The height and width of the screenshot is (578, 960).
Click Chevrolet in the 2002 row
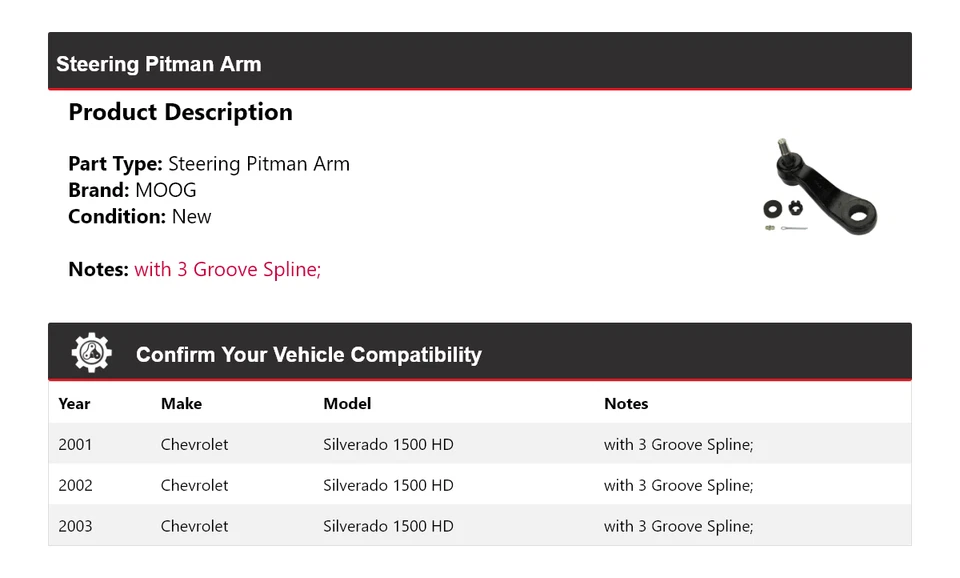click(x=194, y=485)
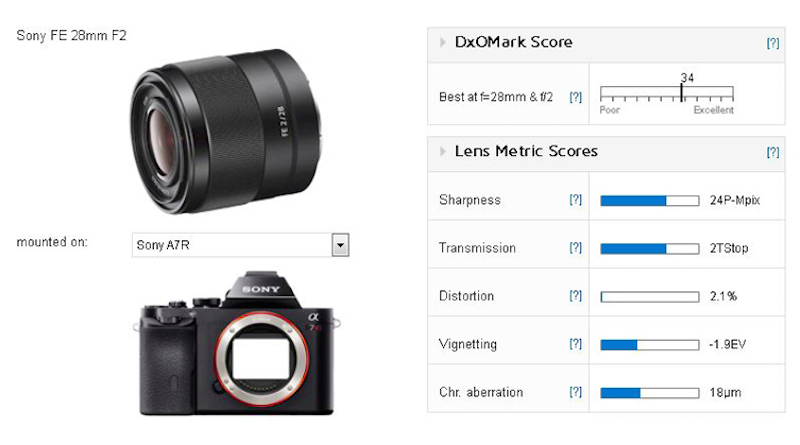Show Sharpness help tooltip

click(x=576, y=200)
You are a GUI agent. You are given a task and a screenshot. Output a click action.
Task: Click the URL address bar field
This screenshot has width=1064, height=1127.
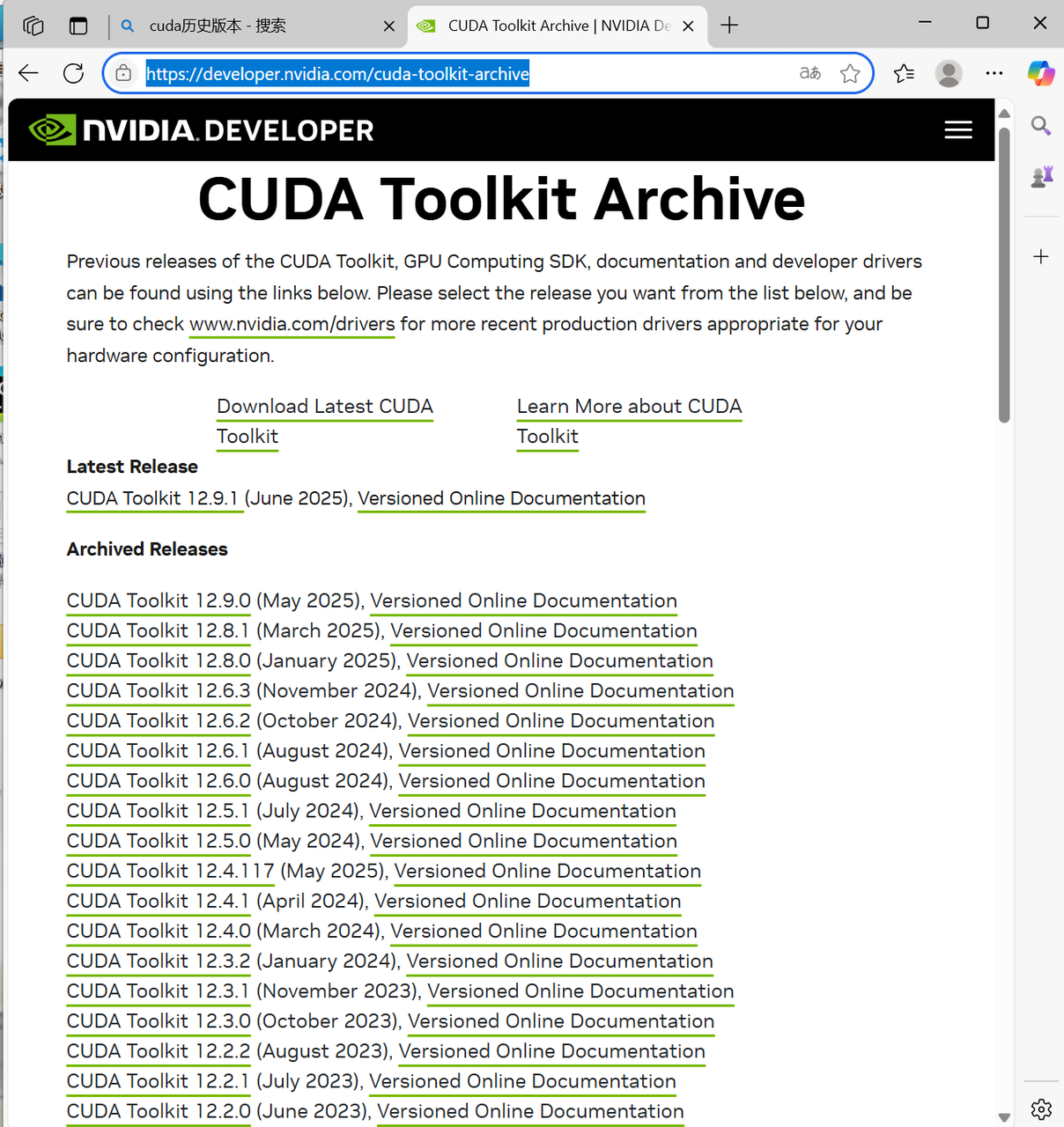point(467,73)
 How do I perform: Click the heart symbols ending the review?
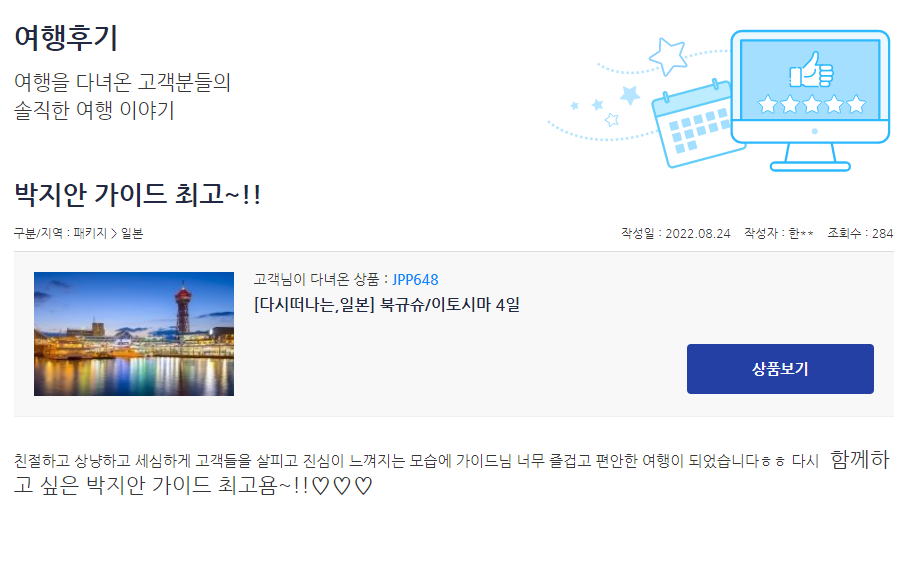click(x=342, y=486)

--*--

▶ _What to produce_: Everything from the line with "Click Chevrolet in the 2002 row" through the final line of the records above should be written out exactly, minus the pictures.

▶ _Task result_:
Click Chevrolet in the 2002 row
click(x=194, y=485)
Show Sharpness help tooltip

click(x=576, y=200)
You are a GUI agent. You are given a task and a screenshot. Output a click action.
Task: Click the URL address bar field
This screenshot has width=1064, height=1127.
point(467,73)
 How do I perform: Click the heart symbols ending the review?
click(x=342, y=486)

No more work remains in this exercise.